If Mr. Wall was sincere in what he wrote & reproduced the events as they actually happened that night, quite a lot can be gleaned from his article about the nature of the light seen at Borley Rectory during the incumbency of the Rev. Smith & his wife.  As has been already noted, the illumination was bright enough for the men to notice it through the trees, which would indicate that it was a concentrated light source rather than some sort of glow or effect of moonlight. (Incidentally, the moon is only mentioned as a possible cause of the phenomenon of the lighted windows very briefly by the Rev. Henning in his pamphlet Haunted Borley, although Henning himself appears to have been inclined to accept a paranormal explanation for the lights. Not even the ultra-skeptical authors of the 1956 SPR report consider moonlight where the Borley lights are concerned).  Wall’s account also suggests that the light was present, static & visible for some time & not just a brief flare or flash as might be caused by the headlights of a passing vehicle.  The fact that the Rev. Smith was able to obtain a lighted oil lamp, go upstairs to a room adjacent to Room No. 7 & place the lamp near the window, after which both illuminations could then be seen together long enough for a comparison to be made clearly demonstrates this.  Price’s quotation of Wall’s article gives no indication that Guy Smith actually accompanied the newspaper men out to the ‘haunted’ wood or spent any length of time there, only that at some point he was summoned to carry out the experiment with the oil lamp.  However, Price omitted a short part of a sentence which Wall’s original article contained which does suggest that the Rector was with them for at least the period that the lighted window was observed (3). 

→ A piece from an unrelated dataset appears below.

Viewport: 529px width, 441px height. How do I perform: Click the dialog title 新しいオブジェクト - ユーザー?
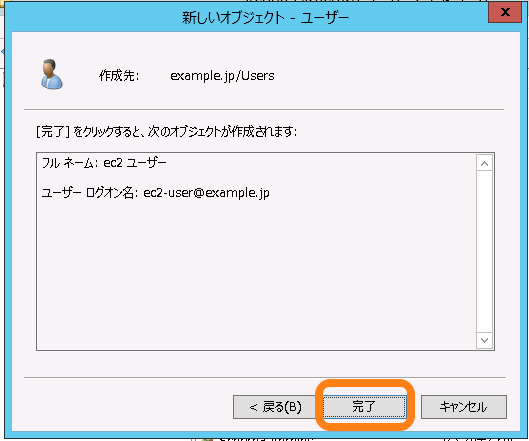pyautogui.click(x=265, y=17)
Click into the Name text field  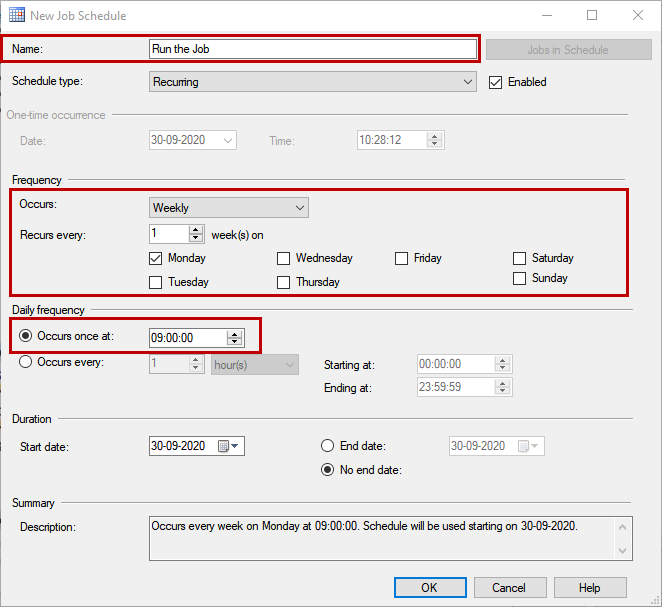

What is apparent when studying the incident as reported by Mr. Wall & its subsequent reproduction & commentary by Price is that both writers are unable to give much information on what was seen inside the building while the lighted window was being observed from outside.  This is relevant in trying to pin down the actual nature of the light & how it appeared.  When Wall states ‘on investigation of the deserted wing it was ascertained that there was no light inside – although the watchers outside could still see it shining through a window’ he gives the impression that the Rev. Smith went into Room No. 7 after he had placed the lamp in the adjacent room.  There is no report on what the Rev. Smith experienced while he was in there, only that he didn’t find an ordinary explanation for the illumination and neither Wall or Price state whether the observers could see Smith in the room at the same time as the ‘strange light’ was visible from outside.  In an ordinary situation someone inside a room lit from within would be visible as some form of silhouette from outside, but if this was not the case at Borley & the light obscured someone from being seen who was inside then the possibility of it being some form of external reflection or projection of light onto the window from an external source has to be taken seriously.  But would not then that source be apparent to someone in the room?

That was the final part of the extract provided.